Figure 44 : (a) Schéma d’un spectromètre de masse Q-TOF à mobilité ionique (Synapt G2-Si, Waters) ; (b) Séparation d’oligomères isobares et de conformères par IMS-MS (adapté de Pacholarz 2012) Cette technique est adaptée pour séparer des conformères de protéines ce qui était jusqu’alors impossible avec d’autres techniques. Ainsi, une étude a permis en 2013 la résolution de plus d’une dizaine de conformères de l’ubiquitine (Shvartsburg & Smith, 2013). Ces avancées ont donc ouvert de nouvelles voies concernant l’analyse des processus pathologiques amyloïdes, et notamment dans le cas du diabète de type 2 avec hIAPP (Bleiholder et al., 2011; Dupuis et al., 2011; Dupuis et al., 2009; Ilitchev et al., 2016; Li et al., 2015; Riba et al., 2015; Woods et al., 2013).

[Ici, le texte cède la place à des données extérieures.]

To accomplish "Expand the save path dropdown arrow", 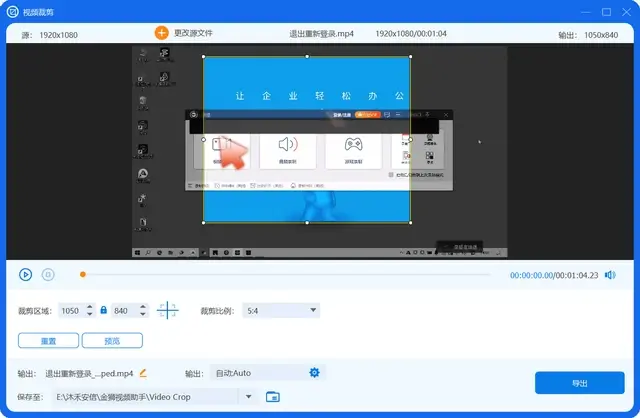I will coord(248,396).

En 2014, par exemple, l’équipe du Professeur Radford a proposé une méthode pour identifier les intermédiaires oligomériques produits lors de l’agrégation de hIAPP par IMS-MS, avec le même instrument que celui présenté Figure 44a, équipé d’une source nanoESI. De manière générale, les paramètres ont été choisis de façon à préserver les intermédiaires oligomériques. La tension de capillaire pour l’ionisation est fixée à 1,7 kV, avec une température de source de 60 °C. La tension de cône a été optimisée afin de favoriser la transmission des plus gros oligomères. Leurs résultats

78

montrent la formation d’oligomères jusqu'à l’hexamère (Figure 45a) (Lydia M. Young et al., 2014). Cette technique offre donc une nouvelle dimension de séparation, et permet par exemple de distinguer deux conformères pour le monomère 2+ (Figure 45b).

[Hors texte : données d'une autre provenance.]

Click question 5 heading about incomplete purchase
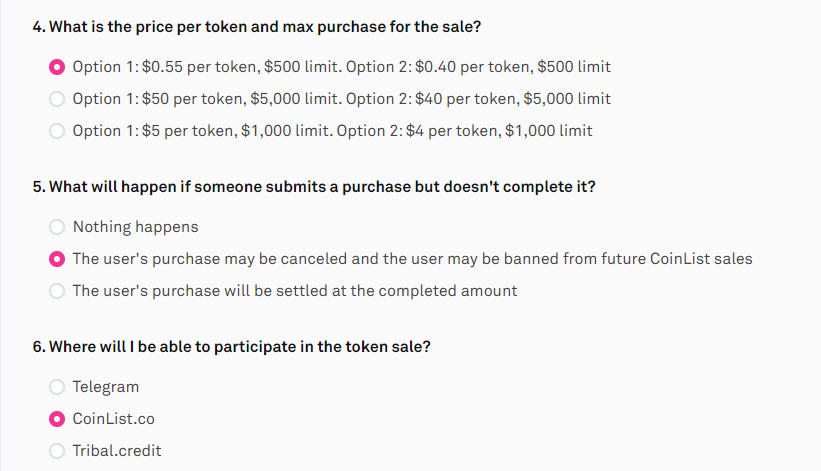The height and width of the screenshot is (471, 821). [314, 187]
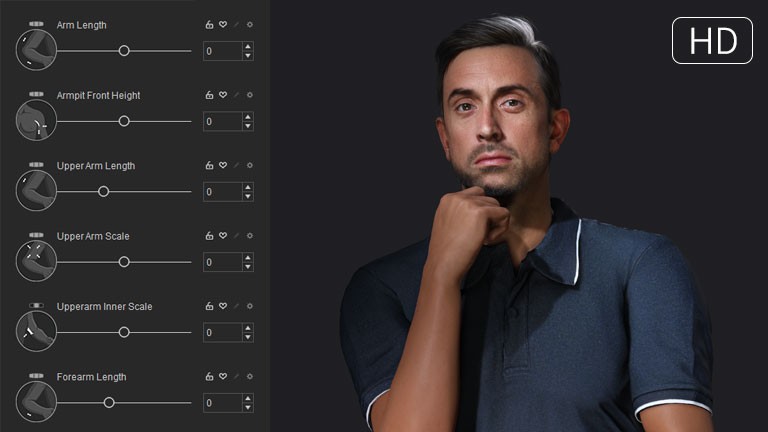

Figure 45 : (a) Spectre 2D d’IMS-MS obtenu après deux minutes d’incubation de hIAPP à 50 µM dans un tampon acétate d’ammonium 20 mM pH 6,8 à 37 °C permettant d’observer du monomère (1) à

l’hexamère (6) ; (b) Mobilogramme associé au monomère2+ montrant l’existence de deux conformations différentes (7.21 et 10.81 ms) et leur proportion relative associée (adapté de Young

2014)

Cette technique a été employée pour tester des inhibiteurs sur hIAPP. Young et al ont étudié l’influence de l’EGCG à différents rapports molaires. Les oligomères sur lesquels se fixent EGCG sont déterminées grâce à la spectrométrie de masse. Ainsi ils ont pu montrer que la production d’oligomères était réduite de manière importante en présence de l’inhibiteur, et ce d’autant plus que le ratio molaire EGCG/hIAPP augmentait (Figure 46).

Figure 46 : Mise en évidence par IMS-MS de l’influence de l’EGCG à différentes concentrations sur l’inhibition de la formation d’oligomères de hIAPP (Young 2014)

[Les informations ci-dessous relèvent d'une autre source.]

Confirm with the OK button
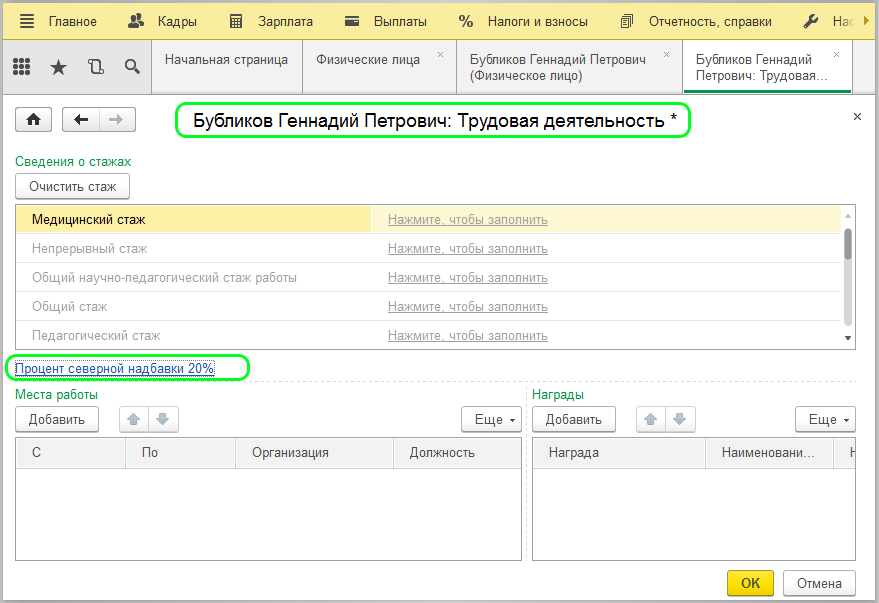This screenshot has width=879, height=603. click(750, 583)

En 2015, les mêmes auteurs ont appliqué cette méthode (seuls deux paramètres influençant peu la stabilité des oligomères ont été optimisés) au screening de 10 molécules testées vis-à-vis de leur activité inhibitrice de l’oligomérisation de hIAPP (Young et al., 2015). Ces études ont fourni également des informations sur la nature de l’interaction entre certains inhibiteurs et le peptide (spécifique, non-spécifique ou colloïdale). Cette stratégie a été employée à relativement haut débit. Les échantillons

ont été placés dans des plaques 96 puits, ce qui réduit la quantité de protéine nécessaire à l’analyse. En 2017, le même groupe a inclus cette technique dans une stratégie plus globale allant du design de l’inhibiteur à ses tests d’activité (Young et al., 2017). Cette technique est en effet la seule à permettre l’observation de différents conformères avec leur identification de manière certaine et en ligne. Les limites de cette technique seront discutées dans la partie expérimentale de ce manuscrit.